*WHAT IS REQUIRED:*
What you return should match the data below exactly, with every entry reproduced.

*Dataset entries:*

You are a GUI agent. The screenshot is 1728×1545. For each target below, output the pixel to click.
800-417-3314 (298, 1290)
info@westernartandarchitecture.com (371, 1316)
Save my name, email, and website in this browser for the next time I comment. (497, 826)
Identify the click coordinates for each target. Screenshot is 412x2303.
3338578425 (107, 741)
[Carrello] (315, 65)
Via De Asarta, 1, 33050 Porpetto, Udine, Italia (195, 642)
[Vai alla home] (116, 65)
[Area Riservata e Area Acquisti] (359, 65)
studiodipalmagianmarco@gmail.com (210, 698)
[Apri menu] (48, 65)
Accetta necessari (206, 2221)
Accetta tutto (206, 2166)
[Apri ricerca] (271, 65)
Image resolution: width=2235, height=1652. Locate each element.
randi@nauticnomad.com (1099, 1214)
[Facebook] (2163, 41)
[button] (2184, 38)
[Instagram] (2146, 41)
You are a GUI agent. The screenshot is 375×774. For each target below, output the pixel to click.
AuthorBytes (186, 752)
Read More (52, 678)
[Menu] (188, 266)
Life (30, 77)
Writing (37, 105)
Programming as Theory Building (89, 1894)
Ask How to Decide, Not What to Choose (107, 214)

*EXERCISE SOLUTION:*
You are a GUI agent. The screenshot is 1728×1545. For each target below, output the pixel to click.
800-417-3314 (298, 1290)
info@westernartandarchitecture.com (371, 1316)
Save my name, email, and website in this browser for the next time I comment. (497, 826)
Identify the click coordinates for each target. Screenshot is 412x2303.
3338578425 (107, 741)
[Carrello] (315, 65)
Via De Asarta, 1, 33050 Porpetto, Udine, Italia (195, 642)
[Vai alla home] (116, 65)
[Area Riservata e Area Acquisti] (359, 65)
studiodipalmagianmarco@gmail.com (210, 698)
[Apri menu] (48, 65)
Accetta necessari (206, 2221)
Accetta tutto (206, 2166)
[Apri ricerca] (271, 65)
Image resolution: width=2235, height=1652. Locate each element.
randi@nauticnomad.com (1099, 1214)
[Facebook] (2163, 41)
[button] (2184, 38)
[Instagram] (2146, 41)
You are a GUI agent. The screenshot is 375×774. For each target below, output the pixel to click.
AuthorBytes (186, 752)
Read More (52, 678)
[Menu] (188, 266)
Life (30, 77)
Writing (37, 105)
Programming as Theory Building (89, 1894)
Ask How to Decide, Not What to Choose (107, 214)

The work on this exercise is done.